Science of Tears and Emotion
The Start of Brain Research
So Lydia Cassone said that they all went back to their respective scientists and asked what on earth this had to do with memory. And do you know that since about the late 1960s and early 1970s we have learned more about the mind, more about the subconscious mind, more about the body, more about the mind/body connection than in any previous 2000 years in our history. Look at just what we’ve learned.
Genome and Proteins
Look at the genome stuff that we’ve learned. Do you know that proteins are being investigated. They say that there are 6 million proteins in the body and when we know all the proteins in the body, we will be able to cure anything in humans. It’s frightening isn’t it, but that’s where it’s going. We’ve learned a lot in the last 40 or so years.
Tears – a Different Chemical Composition
One of the things that we’ve learned, I use in seminars and I think it’s really interesting. You know tears that we have. We can have tears of sadness and we can also have tears of happiness. Well do you know that they have a different chemical composition? So in other words we’re doing something different to our body when we have tears of sadness and tears of joy. Now that coupled with another research scientist, Rappaport, is fantastic information.
Emotion is Memory for the Subconscious Mind
You see, Rappaport showed emotion is memory for the subconscious mind. Emotion is memory and this was proved in 1971. What was actually proved was that emotion is not only involved with memory, it is the very basis on which memory takes place.
A Quick Demonstration
Now, when you think about that, a quick demonstration is that you could go back in your mind right now to something that you didn’t like – something that was an adversity, a trauma ….. OK, no need to go any further as you’ve probably got it already. Don’t think about it any more. But you go there easily, you know what the occasion was, you know what hurt – all that sort of thing.
And I could also ask you to go back to a really fantastic event in your life. You might for example go back to when you were riding your two-wheeler bike for the first time, or maybe your first kiss, or maybe a fantastic result at sport or in school, or something like that. We have so many good, joyous occasions in our mind and they will come up.
How Did You Remember
Now, how did you remember them? That’s the key – how did you remember them? To remember either the negative event or the joyous event, did you have to tell other people about it?
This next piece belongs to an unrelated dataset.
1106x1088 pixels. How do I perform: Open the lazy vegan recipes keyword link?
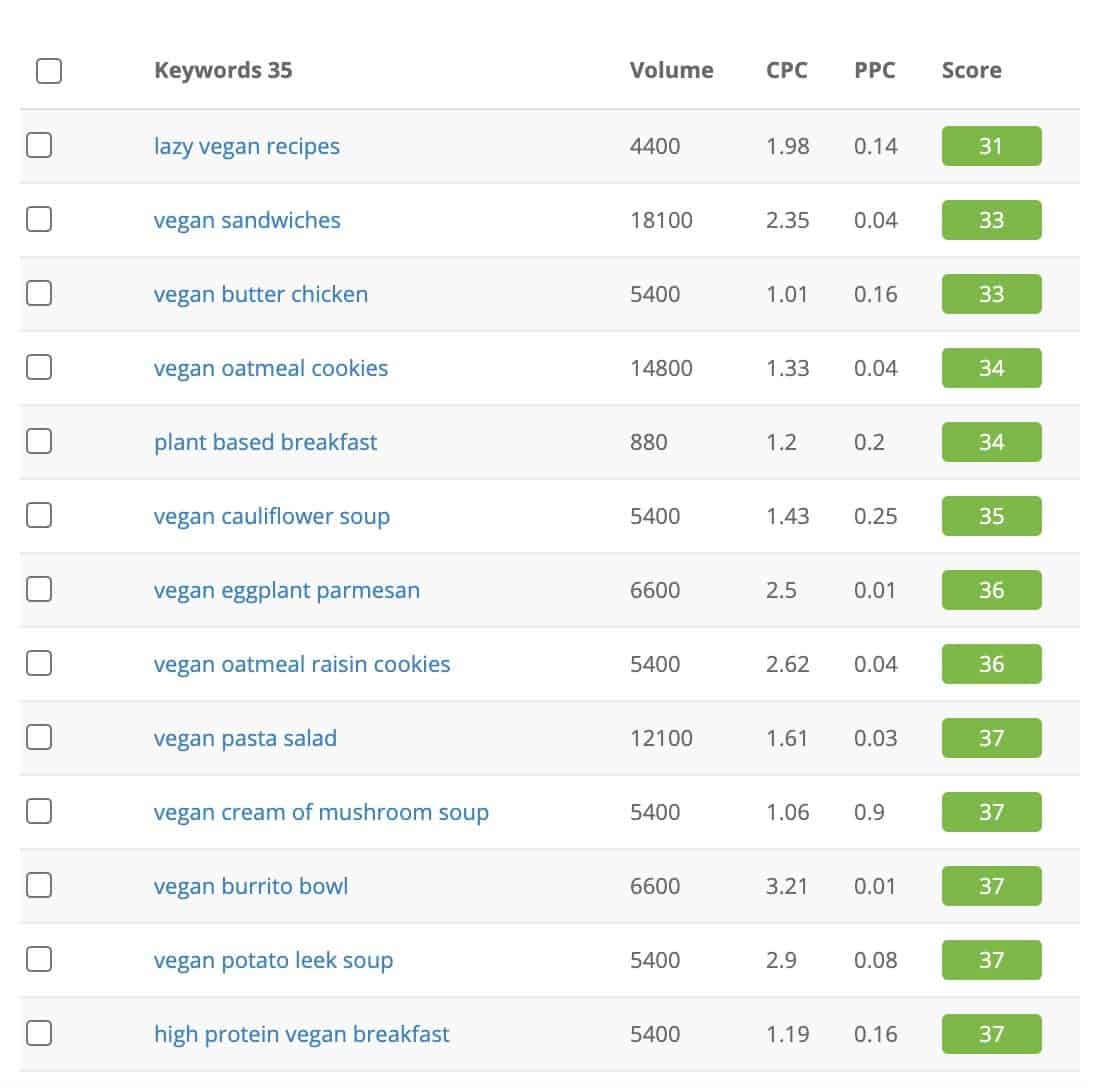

Did you have to write about it again and again? Did you have to make a mind map about it? Did you have to do all those sorts of things to remember it? No, it just stuck fast didn’t it. It’s right there. So, in other words, the emotion of the event made it stay in your memory.
Remembering With Only Positive Emotion
So now, if we can remember with both negative emotion and positive emotion, do we use negative emotion to enhance imprinting on our memory? The answer is no, because of the tear stuff. Tears of sadness, tears of joy – different chemical constitution. We know we’re doing something different to our body with negative stuff and the negative stuff doesn’t make us feel good. So therefore we only use positive, joyous memory connections to enhance memory within the subconscious mind. So that’s something that came out of this science a long time ago.